Traps and interrupts¶
This page is the reference for how Tero models the SPARC V8 trap mechanism:
trap types and tt encoding, the trap base register (TBR), the
enter_trap / leave_trap (RETT) entry-exit sequence, the PSR
ET/S/PS/CWP pipeline, register windows (CWP/WIM, SAVE/RESTORE
over/underflow), WRPSR semantics, and how external interrupts from the
IRQ(A)MP are sampled and delivered. Every claim below is anchored to the
code that implements it.
It belongs to the Developer Manual. For the broader fetch-decode-execute loop see Execution model; for the scheduler and multi-core delivery see Multicore and timing; for the interrupt controllers themselves see IRQMP.
SPARC V8 trap model¶
A trap on SPARC V8 is a control transfer caused by an exceptional condition.

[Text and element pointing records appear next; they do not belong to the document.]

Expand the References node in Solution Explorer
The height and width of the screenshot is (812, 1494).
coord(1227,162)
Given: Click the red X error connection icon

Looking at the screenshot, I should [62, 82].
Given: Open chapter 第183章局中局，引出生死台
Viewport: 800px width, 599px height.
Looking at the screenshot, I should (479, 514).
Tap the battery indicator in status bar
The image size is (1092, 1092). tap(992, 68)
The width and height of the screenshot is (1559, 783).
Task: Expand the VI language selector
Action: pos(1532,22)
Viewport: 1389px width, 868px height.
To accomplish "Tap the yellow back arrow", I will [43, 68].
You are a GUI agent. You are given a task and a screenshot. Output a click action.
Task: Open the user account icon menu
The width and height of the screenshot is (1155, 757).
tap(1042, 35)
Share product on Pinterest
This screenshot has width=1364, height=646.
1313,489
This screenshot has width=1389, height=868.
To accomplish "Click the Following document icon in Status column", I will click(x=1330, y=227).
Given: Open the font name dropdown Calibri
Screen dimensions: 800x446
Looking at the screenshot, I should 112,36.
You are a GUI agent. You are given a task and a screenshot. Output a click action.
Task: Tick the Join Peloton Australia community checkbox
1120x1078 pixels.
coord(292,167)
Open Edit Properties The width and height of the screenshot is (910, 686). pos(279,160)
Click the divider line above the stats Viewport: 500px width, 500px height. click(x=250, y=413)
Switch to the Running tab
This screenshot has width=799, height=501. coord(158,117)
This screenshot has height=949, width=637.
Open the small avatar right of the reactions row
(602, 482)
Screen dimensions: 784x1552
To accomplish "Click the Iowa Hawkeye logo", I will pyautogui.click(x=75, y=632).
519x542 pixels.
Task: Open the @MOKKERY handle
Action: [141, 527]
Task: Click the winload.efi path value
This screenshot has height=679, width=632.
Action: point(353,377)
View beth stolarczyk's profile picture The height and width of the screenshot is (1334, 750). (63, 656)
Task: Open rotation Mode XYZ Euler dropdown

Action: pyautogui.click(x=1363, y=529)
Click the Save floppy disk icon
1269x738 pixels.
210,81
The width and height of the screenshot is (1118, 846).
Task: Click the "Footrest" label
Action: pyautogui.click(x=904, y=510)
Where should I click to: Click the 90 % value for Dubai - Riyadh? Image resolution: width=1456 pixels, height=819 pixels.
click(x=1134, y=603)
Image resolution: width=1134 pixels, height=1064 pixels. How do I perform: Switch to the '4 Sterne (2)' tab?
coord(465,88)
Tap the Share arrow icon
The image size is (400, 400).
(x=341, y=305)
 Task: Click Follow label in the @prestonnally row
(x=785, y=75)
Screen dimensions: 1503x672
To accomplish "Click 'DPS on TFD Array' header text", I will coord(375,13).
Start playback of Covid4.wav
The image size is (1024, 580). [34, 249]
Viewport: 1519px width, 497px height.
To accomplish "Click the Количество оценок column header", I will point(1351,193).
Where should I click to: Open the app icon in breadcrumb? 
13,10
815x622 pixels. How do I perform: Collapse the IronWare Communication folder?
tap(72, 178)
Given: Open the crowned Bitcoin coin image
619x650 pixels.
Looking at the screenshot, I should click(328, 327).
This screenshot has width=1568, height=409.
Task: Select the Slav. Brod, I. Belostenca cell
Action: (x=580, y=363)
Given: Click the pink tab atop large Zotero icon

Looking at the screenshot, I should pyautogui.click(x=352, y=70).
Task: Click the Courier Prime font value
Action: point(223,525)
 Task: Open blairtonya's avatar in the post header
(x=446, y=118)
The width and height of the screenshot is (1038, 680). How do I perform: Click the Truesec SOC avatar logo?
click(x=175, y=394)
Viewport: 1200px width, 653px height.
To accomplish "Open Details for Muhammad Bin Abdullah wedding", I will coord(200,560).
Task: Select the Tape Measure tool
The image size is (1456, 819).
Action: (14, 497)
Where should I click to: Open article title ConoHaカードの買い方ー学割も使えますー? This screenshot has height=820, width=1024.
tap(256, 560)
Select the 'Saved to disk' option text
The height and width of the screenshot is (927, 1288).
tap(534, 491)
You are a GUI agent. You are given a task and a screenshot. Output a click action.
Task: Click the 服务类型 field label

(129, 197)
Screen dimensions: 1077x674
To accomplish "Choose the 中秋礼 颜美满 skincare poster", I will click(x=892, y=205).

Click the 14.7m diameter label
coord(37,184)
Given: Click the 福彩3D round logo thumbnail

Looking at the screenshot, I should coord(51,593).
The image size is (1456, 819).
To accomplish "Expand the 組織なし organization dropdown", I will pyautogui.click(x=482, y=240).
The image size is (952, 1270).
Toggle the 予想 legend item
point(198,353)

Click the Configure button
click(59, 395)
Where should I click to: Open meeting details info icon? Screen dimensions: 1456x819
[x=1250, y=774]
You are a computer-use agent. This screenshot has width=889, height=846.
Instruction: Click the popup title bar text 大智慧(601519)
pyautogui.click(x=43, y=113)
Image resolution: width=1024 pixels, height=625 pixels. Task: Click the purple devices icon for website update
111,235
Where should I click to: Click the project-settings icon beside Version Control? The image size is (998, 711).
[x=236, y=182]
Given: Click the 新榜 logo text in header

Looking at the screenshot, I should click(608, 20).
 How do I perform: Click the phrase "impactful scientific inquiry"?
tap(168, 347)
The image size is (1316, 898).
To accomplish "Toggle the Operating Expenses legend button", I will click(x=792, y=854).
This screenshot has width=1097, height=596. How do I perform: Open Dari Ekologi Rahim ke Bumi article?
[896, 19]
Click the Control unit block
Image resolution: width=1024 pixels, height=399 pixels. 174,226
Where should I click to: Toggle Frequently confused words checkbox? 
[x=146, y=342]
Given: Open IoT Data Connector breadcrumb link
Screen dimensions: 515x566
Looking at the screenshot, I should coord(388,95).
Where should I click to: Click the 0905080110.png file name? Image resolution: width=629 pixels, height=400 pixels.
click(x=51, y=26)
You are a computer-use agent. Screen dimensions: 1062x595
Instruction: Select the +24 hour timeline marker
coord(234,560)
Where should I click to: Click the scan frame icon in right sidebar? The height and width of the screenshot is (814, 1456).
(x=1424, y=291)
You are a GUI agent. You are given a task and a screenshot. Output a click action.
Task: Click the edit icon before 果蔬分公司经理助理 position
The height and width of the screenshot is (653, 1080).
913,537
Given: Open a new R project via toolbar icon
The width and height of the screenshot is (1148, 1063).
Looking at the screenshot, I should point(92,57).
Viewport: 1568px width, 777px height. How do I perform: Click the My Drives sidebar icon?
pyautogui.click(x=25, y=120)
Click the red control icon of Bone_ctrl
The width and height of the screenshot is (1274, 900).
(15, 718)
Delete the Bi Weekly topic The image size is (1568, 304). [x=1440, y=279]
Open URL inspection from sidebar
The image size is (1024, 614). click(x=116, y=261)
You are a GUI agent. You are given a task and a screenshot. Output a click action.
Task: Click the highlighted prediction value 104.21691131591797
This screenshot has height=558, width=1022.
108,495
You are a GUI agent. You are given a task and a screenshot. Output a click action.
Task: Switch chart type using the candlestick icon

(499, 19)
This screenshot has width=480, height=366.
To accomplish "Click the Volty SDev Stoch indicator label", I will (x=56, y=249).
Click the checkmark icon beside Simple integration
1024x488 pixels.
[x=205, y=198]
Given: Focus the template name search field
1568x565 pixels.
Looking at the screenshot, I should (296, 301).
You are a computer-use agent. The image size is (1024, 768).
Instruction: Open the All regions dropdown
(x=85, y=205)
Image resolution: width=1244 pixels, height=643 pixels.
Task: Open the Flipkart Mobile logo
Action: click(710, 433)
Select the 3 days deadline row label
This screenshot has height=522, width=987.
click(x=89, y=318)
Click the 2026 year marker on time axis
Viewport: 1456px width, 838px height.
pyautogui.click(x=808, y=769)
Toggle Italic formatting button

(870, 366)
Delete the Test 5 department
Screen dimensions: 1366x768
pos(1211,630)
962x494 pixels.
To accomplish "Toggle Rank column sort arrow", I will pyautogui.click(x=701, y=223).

Tero classifies traps the way the architecture manual (§7.1) does:
- Synchronous (precise) traps — caused by the instruction the core is
executing: illegal opcode, privileged instruction in user mode, FP
disabled, window overflow/underflow, misaligned access, divide-by-zero,
tag overflow,
Ticcsoftware traps. These are produced insidecore::stepfrom theExecStatusan instruction handler returns. - Asynchronous (interrupt) traps — external interrupt requests routed
through the IRQ(A)MP. These are sampled between instructions by the run
loop (
Emulator::sample_interrupts), never from inside a handler.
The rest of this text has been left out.